Nothing is Heavy by Vicki Jarrett
19th Nov 2012
Shortlisted for the Lucy Cavendish Fiction Prize 2011, Nothing is Heavy steps into the lives of local late-night chippie worker Beth, pole-dancer Amber and the apathetic and broken-hearted George.
The book opens on an average Saturday night in Junction Street. Beth serves chips to another hen party, Amber is working the pole across the street at Fantasy Island and George is on a stag do in a monkey costume.
When Amber does the fast food run for the girls at the club, it sets in motion a series of events that force the lives of Beth, Amber and George together. But it won’t be for the first time.
Following a dramatic death in the chippie, unlikely duo Beth and Amber to team up and take action.
As the story unfolds, they discover that their paths have crossed before and that their lives are in destiny’s hands.
As the story continues, more is revealed about the history of each of the three main characters, illuminating their past and the small world that they inhabit.
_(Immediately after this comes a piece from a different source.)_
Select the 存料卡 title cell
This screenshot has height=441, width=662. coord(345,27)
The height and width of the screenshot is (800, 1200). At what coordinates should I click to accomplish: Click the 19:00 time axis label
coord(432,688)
The first quarter of the book is both intriguing and amusing. Jarrett has a very visual style of writing – and while the city where the story is set is never known, the reader can see this place, hear the sounds and feel the atmosphere.
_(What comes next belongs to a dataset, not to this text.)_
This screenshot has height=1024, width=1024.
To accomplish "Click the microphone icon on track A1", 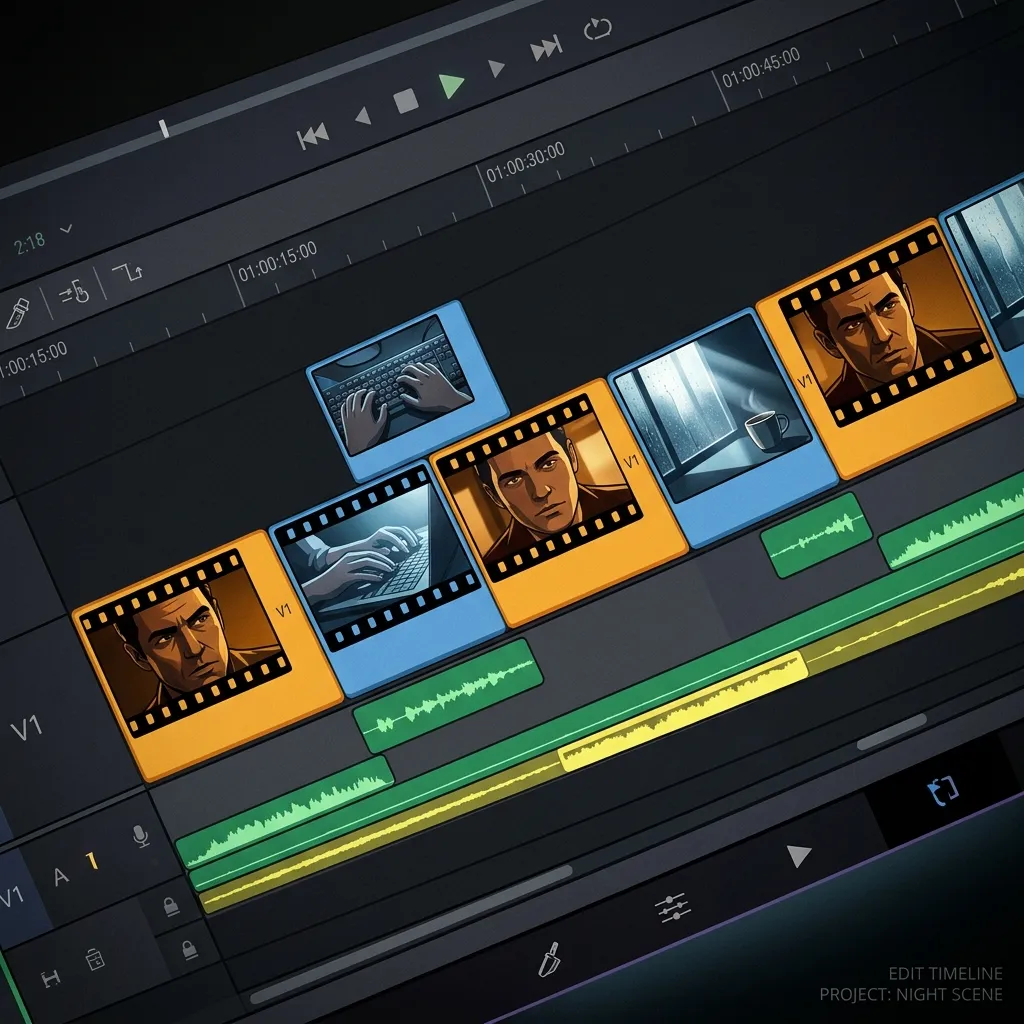I will click(139, 835).
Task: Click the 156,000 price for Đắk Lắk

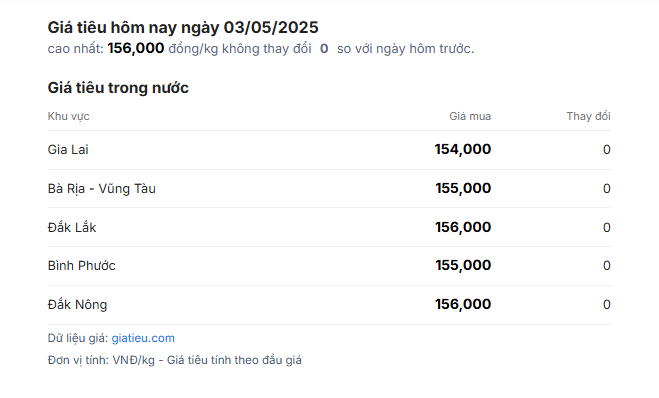Action: click(x=463, y=227)
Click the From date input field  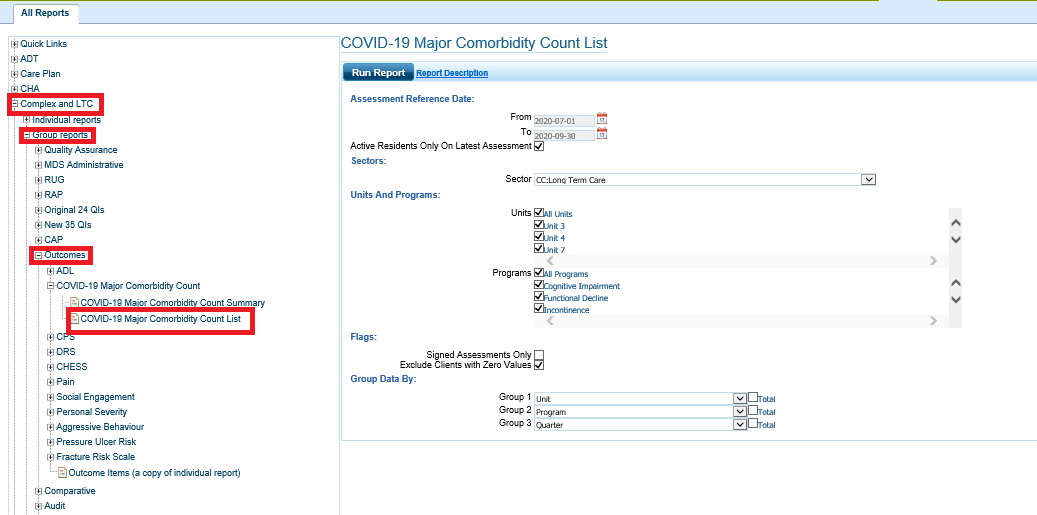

However, having a main narrative that deals largely with the idea of fate means that most of the scenarios in the book appear as somewhat contrived – cheapening the effect of what would be an otherwise totally unique story.
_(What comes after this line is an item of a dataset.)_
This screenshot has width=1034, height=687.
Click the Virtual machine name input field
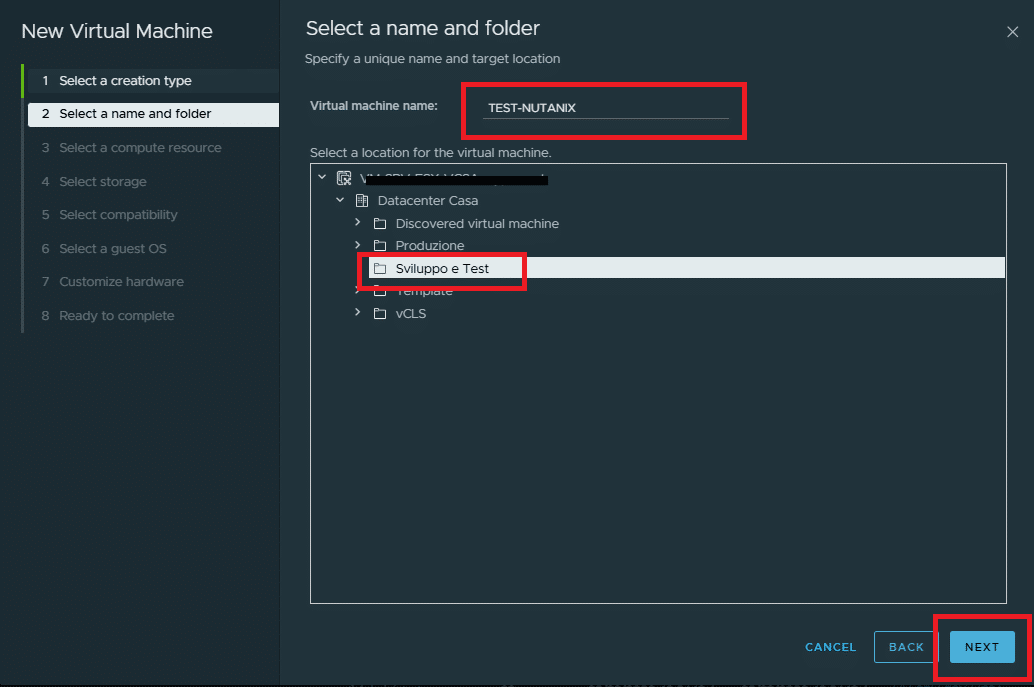click(605, 108)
The action falters half way through where so much backstory is explained about each of the main characters that nothing much really happens. The pace drags for a large proportion of the middle of the book – particularly detrimental in a story set within a single evening.
Around this time there’s also plot-point which just seems to come out of nowhere. Again, the circumstances seem contrived and while shock factor plays a part, it feels more like a cheap trick to move the plot forward.
After a bit of an lull, the story picks up again and takes the reader into an amusing car chase, gathering just enough pace and momentum to continue through to the end, bit by bit revealing how the lives of the three main characters are interwoven.
Jarrett takes on a lot of huge themes: apathy, illness, loss, love, family and poverty and how everyone is, in some way, connected. Sadly, the contrived scenarios and plot points cheapen the effect of the overall story.
Recommended for: Fans of pulp fiction, mystery, crime.